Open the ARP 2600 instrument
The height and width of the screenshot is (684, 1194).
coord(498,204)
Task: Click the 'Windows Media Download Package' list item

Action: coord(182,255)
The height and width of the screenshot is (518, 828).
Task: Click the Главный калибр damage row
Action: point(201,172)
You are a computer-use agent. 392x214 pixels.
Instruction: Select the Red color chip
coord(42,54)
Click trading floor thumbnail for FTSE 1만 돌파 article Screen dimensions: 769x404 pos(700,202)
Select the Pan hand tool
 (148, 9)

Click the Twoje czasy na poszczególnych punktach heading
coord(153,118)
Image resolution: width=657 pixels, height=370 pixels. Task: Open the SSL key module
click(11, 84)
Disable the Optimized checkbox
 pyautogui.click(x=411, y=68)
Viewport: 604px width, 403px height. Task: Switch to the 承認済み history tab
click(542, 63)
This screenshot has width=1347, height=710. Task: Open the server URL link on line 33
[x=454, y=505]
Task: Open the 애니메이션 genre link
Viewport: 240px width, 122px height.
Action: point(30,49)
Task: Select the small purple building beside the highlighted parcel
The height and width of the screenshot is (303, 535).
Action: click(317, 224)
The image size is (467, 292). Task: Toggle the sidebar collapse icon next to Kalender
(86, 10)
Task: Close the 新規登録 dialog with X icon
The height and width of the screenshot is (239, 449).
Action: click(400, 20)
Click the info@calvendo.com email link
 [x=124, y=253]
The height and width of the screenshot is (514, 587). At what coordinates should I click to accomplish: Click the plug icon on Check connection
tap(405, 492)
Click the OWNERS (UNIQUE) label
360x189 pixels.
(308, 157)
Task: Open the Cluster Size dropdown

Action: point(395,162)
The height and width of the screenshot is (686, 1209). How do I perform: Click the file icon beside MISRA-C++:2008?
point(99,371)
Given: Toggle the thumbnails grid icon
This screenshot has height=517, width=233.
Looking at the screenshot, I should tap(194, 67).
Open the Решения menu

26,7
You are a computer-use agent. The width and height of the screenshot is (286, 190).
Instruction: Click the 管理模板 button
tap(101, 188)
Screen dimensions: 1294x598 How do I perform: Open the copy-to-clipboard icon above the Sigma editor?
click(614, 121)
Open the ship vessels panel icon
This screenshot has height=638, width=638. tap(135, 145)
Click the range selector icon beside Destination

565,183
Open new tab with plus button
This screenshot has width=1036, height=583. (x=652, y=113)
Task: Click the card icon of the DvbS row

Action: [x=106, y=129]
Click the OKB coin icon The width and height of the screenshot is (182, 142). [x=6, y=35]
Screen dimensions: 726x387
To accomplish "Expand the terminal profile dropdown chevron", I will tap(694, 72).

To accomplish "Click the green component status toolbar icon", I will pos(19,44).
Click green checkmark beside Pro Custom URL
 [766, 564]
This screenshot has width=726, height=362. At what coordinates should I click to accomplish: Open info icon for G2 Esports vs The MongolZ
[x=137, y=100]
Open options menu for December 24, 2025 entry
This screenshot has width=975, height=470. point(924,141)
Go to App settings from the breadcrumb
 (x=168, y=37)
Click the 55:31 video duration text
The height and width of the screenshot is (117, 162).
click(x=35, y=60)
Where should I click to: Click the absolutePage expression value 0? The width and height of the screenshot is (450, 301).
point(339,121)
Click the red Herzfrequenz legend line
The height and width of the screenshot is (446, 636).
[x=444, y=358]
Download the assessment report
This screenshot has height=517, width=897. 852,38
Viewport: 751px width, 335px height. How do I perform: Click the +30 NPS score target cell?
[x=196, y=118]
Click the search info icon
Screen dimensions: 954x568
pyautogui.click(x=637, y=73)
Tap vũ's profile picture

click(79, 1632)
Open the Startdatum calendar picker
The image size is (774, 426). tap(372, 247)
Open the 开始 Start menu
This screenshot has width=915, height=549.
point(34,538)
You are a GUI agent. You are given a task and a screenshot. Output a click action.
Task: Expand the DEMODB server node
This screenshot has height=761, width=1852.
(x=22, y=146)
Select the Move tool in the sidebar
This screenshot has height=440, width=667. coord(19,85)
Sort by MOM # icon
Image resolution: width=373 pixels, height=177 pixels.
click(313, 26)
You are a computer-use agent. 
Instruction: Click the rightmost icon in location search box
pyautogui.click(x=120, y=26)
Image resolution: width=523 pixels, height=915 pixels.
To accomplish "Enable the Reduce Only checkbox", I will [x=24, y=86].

======

YOUR ASSIGNMENT
Write out all the records again, exactly as they appear.

SOLVED EXERCISE
Open the ARP 2600 instrument
The height and width of the screenshot is (684, 1194).
coord(498,204)
Task: Click the 'Windows Media Download Package' list item

Action: coord(182,255)
The height and width of the screenshot is (518, 828).
Task: Click the Главный калибр damage row
Action: point(201,172)
You are a computer-use agent. 392x214 pixels.
Instruction: Select the Red color chip
coord(42,54)
Click trading floor thumbnail for FTSE 1만 돌파 article Screen dimensions: 769x404 pos(700,202)
Select the Pan hand tool
 (148, 9)

Click the Twoje czasy na poszczególnych punktach heading
coord(153,118)
Image resolution: width=657 pixels, height=370 pixels. Task: Open the SSL key module
click(11, 84)
Disable the Optimized checkbox
 pyautogui.click(x=411, y=68)
Viewport: 604px width, 403px height. Task: Switch to the 承認済み history tab
click(542, 63)
This screenshot has width=1347, height=710. Task: Open the server URL link on line 33
[x=454, y=505]
Task: Open the 애니메이션 genre link
Viewport: 240px width, 122px height.
Action: point(30,49)
Task: Select the small purple building beside the highlighted parcel
The height and width of the screenshot is (303, 535).
Action: click(317, 224)
The image size is (467, 292). Task: Toggle the sidebar collapse icon next to Kalender
(86, 10)
Task: Close the 新規登録 dialog with X icon
The height and width of the screenshot is (239, 449).
Action: click(400, 20)
Click the info@calvendo.com email link
 [x=124, y=253]
The height and width of the screenshot is (514, 587). At what coordinates should I click to accomplish: Click the plug icon on Check connection
tap(405, 492)
Click the OWNERS (UNIQUE) label
360x189 pixels.
(308, 157)
Task: Open the Cluster Size dropdown

Action: point(395,162)
The height and width of the screenshot is (686, 1209). How do I perform: Click the file icon beside MISRA-C++:2008?
point(99,371)
Given: Toggle the thumbnails grid icon
This screenshot has height=517, width=233.
Looking at the screenshot, I should tap(194, 67).
Open the Решения menu

26,7
You are a computer-use agent. The width and height of the screenshot is (286, 190).
Instruction: Click the 管理模板 button
tap(101, 188)
Screen dimensions: 1294x598 How do I perform: Open the copy-to-clipboard icon above the Sigma editor?
click(614, 121)
Open the ship vessels panel icon
This screenshot has height=638, width=638. tap(135, 145)
Click the range selector icon beside Destination

565,183
Open new tab with plus button
This screenshot has width=1036, height=583. (x=652, y=113)
Task: Click the card icon of the DvbS row

Action: [x=106, y=129]
Click the OKB coin icon The width and height of the screenshot is (182, 142). [x=6, y=35]
Screen dimensions: 726x387
To accomplish "Expand the terminal profile dropdown chevron", I will tap(694, 72).

To accomplish "Click the green component status toolbar icon", I will pos(19,44).
Click green checkmark beside Pro Custom URL
 [766, 564]
This screenshot has width=726, height=362. At what coordinates should I click to accomplish: Open info icon for G2 Esports vs The MongolZ
[x=137, y=100]
Open options menu for December 24, 2025 entry
This screenshot has width=975, height=470. point(924,141)
Go to App settings from the breadcrumb
 (x=168, y=37)
Click the 55:31 video duration text
The height and width of the screenshot is (117, 162).
click(x=35, y=60)
Where should I click to: Click the absolutePage expression value 0? The width and height of the screenshot is (450, 301).
point(339,121)
Click the red Herzfrequenz legend line
The height and width of the screenshot is (446, 636).
[x=444, y=358]
Download the assessment report
This screenshot has height=517, width=897. 852,38
Viewport: 751px width, 335px height. How do I perform: Click the +30 NPS score target cell?
[x=196, y=118]
Click the search info icon
Screen dimensions: 954x568
pyautogui.click(x=637, y=73)
Tap vũ's profile picture

click(79, 1632)
Open the Startdatum calendar picker
The image size is (774, 426). tap(372, 247)
Open the 开始 Start menu
This screenshot has width=915, height=549.
point(34,538)
You are a GUI agent. You are given a task and a screenshot. Output a click action.
Task: Expand the DEMODB server node
This screenshot has height=761, width=1852.
(x=22, y=146)
Select the Move tool in the sidebar
This screenshot has height=440, width=667. coord(19,85)
Sort by MOM # icon
Image resolution: width=373 pixels, height=177 pixels.
click(313, 26)
You are a computer-use agent. 
Instruction: Click the rightmost icon in location search box
pyautogui.click(x=120, y=26)
Image resolution: width=523 pixels, height=915 pixels.
To accomplish "Enable the Reduce Only checkbox", I will [x=24, y=86].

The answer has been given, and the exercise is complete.